*What the task asks*:
The reply should hold only the lines below from the one with "[SumoMe] (315, 2555)" to the end, each copied exactly.

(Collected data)
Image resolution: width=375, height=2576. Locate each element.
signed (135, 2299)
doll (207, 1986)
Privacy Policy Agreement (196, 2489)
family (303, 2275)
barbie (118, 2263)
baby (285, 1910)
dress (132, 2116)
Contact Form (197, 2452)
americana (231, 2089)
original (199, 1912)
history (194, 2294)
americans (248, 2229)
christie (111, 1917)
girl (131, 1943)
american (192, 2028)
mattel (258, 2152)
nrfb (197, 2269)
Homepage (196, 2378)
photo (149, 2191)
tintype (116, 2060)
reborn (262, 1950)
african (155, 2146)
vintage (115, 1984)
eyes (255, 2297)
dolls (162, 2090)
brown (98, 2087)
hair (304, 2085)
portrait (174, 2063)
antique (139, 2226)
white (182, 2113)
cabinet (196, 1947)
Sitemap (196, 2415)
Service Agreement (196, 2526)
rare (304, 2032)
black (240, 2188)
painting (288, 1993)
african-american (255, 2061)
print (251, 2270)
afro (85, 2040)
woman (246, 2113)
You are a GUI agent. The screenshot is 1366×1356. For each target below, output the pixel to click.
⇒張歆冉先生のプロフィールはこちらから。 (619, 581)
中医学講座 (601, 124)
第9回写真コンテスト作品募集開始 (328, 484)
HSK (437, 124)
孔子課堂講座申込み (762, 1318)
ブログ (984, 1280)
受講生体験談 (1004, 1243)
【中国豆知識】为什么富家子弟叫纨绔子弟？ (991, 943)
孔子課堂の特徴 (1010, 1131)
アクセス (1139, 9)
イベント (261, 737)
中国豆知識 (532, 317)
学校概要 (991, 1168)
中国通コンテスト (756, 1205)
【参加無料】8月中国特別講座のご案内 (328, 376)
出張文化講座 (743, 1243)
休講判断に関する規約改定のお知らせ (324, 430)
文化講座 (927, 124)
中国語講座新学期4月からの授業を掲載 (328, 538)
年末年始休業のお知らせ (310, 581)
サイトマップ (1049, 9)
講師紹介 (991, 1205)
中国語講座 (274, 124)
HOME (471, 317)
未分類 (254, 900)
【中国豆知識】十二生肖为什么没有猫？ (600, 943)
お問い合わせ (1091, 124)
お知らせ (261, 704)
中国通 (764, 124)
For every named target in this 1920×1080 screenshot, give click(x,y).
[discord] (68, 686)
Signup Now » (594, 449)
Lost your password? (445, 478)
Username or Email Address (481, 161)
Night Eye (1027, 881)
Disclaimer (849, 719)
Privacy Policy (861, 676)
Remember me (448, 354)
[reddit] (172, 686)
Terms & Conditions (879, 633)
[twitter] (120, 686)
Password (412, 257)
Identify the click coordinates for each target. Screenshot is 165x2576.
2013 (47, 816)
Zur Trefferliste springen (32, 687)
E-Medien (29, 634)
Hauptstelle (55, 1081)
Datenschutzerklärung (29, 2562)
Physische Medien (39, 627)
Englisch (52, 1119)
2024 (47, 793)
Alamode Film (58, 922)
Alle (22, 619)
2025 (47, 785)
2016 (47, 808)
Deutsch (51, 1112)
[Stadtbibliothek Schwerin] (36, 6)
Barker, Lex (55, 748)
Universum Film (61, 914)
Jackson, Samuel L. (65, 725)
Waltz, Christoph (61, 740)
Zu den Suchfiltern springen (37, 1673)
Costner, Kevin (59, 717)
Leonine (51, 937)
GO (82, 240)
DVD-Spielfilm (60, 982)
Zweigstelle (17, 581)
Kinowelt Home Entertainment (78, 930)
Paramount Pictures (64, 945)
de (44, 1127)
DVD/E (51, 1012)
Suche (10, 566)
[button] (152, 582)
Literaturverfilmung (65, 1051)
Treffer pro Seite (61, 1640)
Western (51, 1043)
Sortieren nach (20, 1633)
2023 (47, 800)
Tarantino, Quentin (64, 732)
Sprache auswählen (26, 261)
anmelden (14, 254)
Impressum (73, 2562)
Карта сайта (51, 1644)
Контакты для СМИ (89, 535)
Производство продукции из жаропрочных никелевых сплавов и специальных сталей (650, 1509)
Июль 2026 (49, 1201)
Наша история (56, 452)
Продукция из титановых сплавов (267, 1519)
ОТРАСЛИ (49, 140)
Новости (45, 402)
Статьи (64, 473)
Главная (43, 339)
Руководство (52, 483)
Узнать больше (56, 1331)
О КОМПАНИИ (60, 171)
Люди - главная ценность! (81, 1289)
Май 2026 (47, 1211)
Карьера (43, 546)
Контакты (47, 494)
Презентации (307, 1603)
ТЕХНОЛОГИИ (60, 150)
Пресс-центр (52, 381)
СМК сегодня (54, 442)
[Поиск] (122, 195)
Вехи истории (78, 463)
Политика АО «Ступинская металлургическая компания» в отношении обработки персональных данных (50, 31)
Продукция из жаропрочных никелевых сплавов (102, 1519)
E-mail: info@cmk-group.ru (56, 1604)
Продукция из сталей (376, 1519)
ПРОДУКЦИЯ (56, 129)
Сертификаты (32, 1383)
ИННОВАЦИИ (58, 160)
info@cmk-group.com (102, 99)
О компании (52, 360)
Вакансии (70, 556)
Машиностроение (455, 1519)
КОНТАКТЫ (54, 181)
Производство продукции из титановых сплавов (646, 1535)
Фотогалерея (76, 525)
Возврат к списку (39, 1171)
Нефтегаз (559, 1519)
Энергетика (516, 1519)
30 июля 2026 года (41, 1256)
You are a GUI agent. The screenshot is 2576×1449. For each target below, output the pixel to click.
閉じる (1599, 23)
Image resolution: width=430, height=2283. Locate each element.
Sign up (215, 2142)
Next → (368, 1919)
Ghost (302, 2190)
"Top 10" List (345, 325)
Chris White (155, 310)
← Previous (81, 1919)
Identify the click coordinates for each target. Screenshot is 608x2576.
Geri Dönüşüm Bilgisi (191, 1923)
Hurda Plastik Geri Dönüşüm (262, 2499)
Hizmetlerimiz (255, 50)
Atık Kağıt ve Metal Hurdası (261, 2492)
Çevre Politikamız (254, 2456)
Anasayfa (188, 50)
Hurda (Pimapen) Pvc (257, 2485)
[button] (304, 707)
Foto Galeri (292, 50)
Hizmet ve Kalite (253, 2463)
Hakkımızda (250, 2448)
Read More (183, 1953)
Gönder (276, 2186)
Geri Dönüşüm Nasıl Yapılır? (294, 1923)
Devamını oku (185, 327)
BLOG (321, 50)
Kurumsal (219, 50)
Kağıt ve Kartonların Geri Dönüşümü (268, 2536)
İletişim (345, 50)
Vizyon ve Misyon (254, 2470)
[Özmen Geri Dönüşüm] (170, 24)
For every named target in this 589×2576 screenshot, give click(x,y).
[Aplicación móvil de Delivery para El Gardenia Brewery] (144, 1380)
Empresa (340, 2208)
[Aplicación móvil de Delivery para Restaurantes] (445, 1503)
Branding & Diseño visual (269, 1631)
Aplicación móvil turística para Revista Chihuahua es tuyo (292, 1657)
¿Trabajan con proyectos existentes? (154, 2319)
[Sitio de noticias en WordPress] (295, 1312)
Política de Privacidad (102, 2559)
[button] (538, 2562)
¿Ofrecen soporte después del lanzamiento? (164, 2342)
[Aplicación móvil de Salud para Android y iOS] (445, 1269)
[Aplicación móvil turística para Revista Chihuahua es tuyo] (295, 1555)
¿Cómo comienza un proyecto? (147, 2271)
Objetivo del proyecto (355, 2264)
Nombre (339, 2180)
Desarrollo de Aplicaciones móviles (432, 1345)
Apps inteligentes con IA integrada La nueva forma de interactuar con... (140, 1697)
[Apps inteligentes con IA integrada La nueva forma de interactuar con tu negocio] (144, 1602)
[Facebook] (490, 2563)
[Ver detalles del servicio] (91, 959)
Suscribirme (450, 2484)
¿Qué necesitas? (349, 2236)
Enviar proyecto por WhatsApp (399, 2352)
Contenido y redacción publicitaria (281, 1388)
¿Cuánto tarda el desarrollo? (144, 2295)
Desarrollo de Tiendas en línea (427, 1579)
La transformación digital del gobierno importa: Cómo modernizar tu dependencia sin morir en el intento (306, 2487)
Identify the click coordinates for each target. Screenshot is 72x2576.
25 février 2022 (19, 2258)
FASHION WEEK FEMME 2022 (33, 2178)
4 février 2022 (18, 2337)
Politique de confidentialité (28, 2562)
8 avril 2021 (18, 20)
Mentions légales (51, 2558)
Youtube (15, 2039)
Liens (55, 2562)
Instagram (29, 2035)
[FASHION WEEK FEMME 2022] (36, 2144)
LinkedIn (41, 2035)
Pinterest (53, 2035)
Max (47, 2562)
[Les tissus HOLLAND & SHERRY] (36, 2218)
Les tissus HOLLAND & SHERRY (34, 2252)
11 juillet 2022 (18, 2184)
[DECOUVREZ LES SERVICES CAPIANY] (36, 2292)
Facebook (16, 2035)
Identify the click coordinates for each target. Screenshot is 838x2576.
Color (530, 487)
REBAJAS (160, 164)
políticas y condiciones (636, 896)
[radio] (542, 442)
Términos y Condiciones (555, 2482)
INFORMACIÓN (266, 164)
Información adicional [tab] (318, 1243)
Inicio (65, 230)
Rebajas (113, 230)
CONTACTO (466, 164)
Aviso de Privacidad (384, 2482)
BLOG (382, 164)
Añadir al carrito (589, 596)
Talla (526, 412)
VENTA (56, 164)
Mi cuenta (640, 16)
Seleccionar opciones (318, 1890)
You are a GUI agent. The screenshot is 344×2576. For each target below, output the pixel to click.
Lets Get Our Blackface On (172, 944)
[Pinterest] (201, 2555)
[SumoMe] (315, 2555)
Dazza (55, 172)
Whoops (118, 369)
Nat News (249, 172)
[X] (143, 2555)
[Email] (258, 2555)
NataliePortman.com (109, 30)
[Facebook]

*Answer to this problem*:
[SumoMe] (315, 2555)
Dazza (55, 172)
Whoops (118, 369)
Nat News (249, 172)
[X] (143, 2555)
[Email] (258, 2555)
NataliePortman.com (109, 30)
[Facebook]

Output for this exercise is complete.